***** EXCERPTED DATA *****
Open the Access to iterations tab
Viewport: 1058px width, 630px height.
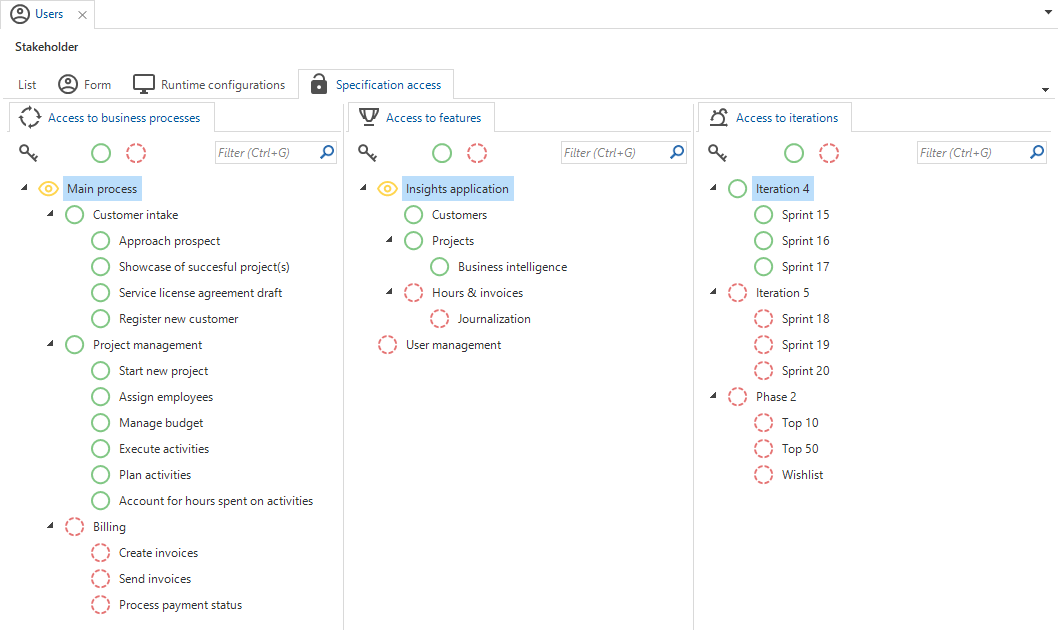click(786, 118)
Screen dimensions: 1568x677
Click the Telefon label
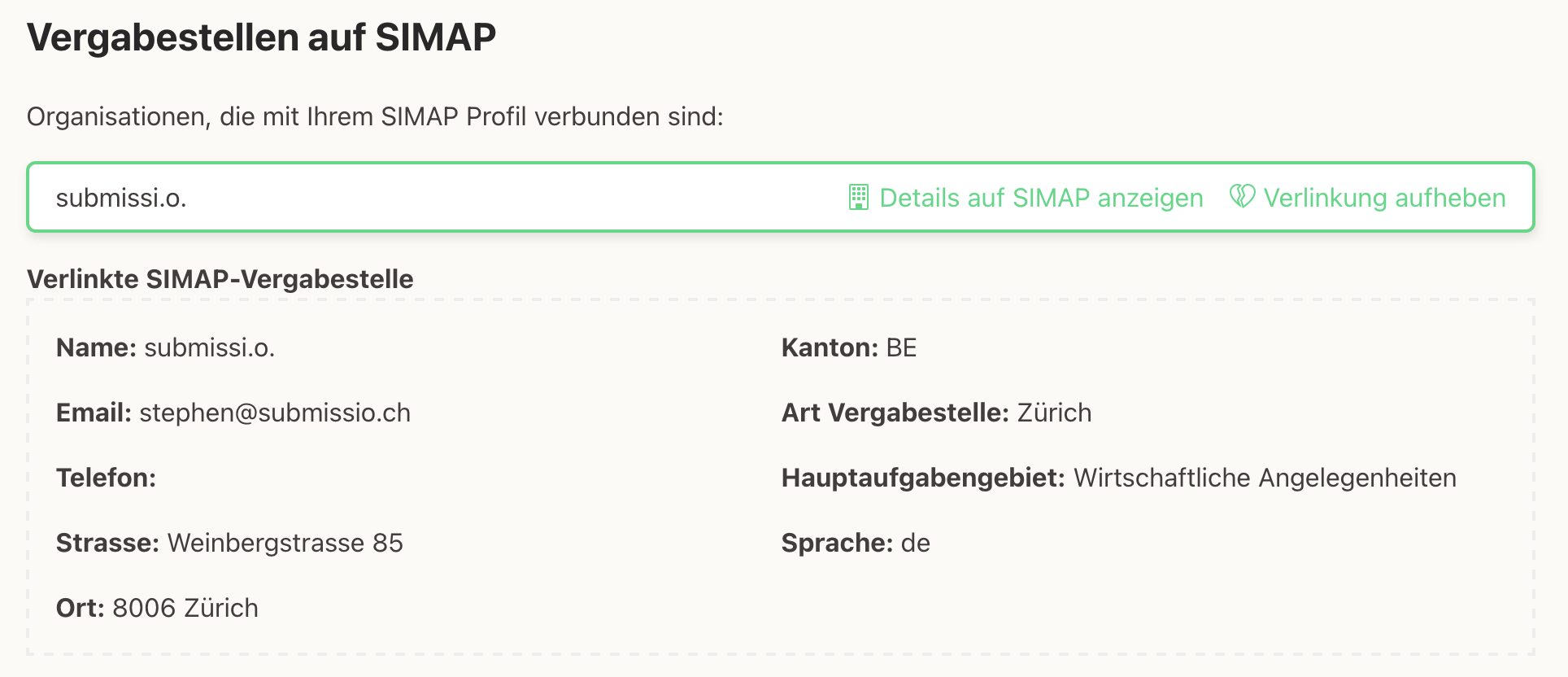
*****
__YOUR OBJECTIVE__: Please rewrite every row above with "Viewport" renamed to "Browser window" and nothing else changed, leaving the pictures out.

__COMPLETED TASK__:
Open the Access to iterations tab
Browser window: 1058px width, 630px height.
click(786, 118)
Screen dimensions: 1568x677
Click the Telefon label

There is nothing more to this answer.